» Task item
Once the line containing "The height and width of the screenshot is (1036, 1919)." is found in the entries below, restate it and each following line word for word, stopping after the line containing "The image size is (1890, 966).".

[Collected data entries]
= = = = = = =

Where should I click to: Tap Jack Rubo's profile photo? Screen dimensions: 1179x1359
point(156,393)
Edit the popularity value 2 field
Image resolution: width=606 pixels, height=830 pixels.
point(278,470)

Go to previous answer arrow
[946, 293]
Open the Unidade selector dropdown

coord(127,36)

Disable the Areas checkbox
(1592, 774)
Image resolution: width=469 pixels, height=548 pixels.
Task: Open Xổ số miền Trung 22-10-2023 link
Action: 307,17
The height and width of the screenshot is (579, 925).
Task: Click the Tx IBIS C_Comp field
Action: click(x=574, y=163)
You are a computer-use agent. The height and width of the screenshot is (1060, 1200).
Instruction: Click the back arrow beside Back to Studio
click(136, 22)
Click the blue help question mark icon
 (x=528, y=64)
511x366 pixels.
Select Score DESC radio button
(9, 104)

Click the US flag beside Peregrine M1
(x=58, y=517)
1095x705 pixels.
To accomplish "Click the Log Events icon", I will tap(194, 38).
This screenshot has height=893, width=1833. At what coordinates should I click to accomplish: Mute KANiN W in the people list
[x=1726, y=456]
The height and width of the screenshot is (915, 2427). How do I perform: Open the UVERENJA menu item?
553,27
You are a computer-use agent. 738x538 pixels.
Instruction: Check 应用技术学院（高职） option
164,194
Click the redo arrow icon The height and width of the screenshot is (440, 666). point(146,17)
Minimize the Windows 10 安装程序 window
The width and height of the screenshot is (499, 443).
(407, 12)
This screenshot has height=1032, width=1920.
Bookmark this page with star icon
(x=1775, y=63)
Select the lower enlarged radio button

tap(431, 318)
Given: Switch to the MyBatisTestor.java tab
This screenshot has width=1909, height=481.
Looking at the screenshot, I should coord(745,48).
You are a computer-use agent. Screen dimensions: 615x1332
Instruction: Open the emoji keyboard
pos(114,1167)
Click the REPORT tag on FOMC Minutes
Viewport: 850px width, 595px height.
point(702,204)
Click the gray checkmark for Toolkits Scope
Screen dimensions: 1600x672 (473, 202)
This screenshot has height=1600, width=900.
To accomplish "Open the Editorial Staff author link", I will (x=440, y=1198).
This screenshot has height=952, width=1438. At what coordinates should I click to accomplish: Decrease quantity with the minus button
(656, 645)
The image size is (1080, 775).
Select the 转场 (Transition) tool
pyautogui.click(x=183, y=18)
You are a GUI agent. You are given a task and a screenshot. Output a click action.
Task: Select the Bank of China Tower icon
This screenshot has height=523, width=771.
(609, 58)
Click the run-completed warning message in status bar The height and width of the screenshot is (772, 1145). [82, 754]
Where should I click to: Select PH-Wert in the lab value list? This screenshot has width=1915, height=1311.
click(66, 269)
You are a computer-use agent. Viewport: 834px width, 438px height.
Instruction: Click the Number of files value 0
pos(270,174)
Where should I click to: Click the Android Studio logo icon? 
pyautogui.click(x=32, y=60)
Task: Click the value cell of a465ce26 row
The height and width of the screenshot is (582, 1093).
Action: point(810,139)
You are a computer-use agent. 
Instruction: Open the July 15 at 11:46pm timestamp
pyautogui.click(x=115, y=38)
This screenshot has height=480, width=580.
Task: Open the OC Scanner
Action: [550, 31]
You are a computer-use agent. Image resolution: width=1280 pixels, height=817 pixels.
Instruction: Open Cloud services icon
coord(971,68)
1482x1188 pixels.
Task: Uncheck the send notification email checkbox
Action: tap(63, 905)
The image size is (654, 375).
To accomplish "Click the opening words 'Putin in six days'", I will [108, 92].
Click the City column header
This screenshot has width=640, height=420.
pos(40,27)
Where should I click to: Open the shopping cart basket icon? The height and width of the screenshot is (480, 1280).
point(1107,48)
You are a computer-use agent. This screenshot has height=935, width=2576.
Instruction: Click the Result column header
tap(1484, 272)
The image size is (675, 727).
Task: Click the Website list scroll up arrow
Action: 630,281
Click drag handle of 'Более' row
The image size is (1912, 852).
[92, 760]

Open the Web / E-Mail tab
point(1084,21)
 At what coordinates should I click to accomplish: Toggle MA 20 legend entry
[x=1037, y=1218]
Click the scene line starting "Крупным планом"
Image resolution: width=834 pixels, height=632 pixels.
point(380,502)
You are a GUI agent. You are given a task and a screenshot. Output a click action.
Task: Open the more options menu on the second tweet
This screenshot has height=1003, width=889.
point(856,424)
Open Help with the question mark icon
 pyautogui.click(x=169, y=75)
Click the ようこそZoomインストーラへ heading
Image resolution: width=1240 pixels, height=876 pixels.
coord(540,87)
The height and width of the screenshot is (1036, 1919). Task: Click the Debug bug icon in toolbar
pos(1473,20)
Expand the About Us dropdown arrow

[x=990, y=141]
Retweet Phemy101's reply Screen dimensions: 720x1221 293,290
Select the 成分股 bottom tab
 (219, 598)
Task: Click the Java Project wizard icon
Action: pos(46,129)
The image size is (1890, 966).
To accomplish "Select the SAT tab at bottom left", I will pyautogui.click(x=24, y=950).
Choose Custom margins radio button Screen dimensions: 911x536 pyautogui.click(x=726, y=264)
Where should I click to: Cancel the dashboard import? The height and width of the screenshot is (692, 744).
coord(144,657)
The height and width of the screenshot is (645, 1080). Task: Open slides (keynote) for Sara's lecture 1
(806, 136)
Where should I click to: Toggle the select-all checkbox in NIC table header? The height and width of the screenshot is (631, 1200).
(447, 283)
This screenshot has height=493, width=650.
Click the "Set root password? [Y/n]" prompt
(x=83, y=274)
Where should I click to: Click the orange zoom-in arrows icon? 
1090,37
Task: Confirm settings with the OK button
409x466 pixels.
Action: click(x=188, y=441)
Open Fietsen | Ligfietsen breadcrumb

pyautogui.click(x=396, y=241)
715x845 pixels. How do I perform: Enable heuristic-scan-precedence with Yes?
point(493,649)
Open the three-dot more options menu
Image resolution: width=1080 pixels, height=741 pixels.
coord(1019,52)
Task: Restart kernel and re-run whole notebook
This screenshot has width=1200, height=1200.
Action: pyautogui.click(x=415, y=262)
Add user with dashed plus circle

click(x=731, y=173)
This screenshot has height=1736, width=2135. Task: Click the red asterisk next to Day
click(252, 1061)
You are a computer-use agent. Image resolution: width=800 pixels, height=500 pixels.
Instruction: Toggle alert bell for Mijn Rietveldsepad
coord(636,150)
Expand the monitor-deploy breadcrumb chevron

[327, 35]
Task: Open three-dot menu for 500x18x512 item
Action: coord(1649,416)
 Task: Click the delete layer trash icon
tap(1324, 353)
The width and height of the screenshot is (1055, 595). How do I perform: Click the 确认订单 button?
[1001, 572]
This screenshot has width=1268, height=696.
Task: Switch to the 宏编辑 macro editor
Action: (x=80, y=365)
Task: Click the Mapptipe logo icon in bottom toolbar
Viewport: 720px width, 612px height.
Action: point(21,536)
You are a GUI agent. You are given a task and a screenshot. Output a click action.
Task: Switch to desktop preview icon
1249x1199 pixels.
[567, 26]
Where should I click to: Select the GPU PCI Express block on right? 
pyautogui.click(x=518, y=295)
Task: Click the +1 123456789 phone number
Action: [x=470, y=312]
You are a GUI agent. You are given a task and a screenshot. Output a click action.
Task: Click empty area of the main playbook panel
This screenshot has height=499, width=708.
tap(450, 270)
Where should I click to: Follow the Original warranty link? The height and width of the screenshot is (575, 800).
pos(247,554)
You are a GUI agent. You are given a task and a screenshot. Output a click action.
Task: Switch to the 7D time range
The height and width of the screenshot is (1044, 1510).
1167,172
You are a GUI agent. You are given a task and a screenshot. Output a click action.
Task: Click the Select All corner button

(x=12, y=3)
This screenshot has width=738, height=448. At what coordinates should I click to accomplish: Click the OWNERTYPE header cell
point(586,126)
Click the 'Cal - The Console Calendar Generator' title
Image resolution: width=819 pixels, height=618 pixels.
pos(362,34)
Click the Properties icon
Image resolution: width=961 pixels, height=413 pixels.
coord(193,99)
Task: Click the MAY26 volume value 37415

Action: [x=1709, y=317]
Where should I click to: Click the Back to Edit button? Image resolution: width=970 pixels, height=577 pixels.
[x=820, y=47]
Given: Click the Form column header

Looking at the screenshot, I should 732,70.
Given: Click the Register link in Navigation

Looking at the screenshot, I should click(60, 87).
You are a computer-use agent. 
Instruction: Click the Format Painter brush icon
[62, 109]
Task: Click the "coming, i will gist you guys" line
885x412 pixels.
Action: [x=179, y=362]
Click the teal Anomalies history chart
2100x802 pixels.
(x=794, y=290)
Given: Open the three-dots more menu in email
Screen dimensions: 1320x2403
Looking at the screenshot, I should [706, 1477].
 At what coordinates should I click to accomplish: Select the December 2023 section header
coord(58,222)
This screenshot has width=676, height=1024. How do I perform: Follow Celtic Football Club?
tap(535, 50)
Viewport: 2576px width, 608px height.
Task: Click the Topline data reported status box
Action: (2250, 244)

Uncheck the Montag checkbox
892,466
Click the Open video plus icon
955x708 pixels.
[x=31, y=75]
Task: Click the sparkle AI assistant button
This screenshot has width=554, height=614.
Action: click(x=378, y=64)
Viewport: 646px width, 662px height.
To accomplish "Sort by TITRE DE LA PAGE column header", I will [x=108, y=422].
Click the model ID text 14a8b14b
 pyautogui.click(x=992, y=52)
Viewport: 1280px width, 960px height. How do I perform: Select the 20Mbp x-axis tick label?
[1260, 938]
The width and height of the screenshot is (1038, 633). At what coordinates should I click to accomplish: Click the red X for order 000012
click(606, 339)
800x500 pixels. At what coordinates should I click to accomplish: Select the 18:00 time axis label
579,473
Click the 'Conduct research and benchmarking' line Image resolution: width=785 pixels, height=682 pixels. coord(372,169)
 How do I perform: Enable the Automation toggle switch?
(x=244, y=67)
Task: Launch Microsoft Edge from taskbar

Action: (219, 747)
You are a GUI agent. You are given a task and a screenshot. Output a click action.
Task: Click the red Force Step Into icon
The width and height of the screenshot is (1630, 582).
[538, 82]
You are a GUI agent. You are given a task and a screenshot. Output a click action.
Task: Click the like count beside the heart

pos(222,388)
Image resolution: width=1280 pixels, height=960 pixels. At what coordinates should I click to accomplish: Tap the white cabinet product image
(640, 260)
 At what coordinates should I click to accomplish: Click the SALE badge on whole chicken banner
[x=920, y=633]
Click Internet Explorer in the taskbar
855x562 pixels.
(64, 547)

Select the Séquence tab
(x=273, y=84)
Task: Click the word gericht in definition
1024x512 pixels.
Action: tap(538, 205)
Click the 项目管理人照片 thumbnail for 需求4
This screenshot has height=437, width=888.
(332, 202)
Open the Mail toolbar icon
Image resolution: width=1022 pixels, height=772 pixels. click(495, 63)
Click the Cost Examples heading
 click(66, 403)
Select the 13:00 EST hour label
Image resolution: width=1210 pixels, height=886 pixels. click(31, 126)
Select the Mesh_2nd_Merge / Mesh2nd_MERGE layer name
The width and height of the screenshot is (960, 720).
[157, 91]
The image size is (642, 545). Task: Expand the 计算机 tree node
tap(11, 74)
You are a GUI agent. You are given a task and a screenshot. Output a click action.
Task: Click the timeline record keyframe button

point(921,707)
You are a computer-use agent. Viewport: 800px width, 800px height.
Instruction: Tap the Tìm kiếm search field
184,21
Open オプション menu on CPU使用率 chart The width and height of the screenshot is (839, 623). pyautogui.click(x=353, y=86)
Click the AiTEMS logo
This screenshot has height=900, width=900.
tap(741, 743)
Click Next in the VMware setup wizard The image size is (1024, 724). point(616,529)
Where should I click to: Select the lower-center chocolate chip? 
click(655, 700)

= = = = = = =

» Reply
The height and width of the screenshot is (1036, 1919). Task: Click the Debug bug icon in toolbar
pos(1473,20)
Expand the About Us dropdown arrow

[x=990, y=141]
Retweet Phemy101's reply Screen dimensions: 720x1221 293,290
Select the 成分股 bottom tab
 (219, 598)
Task: Click the Java Project wizard icon
Action: pos(46,129)
The image size is (1890, 966).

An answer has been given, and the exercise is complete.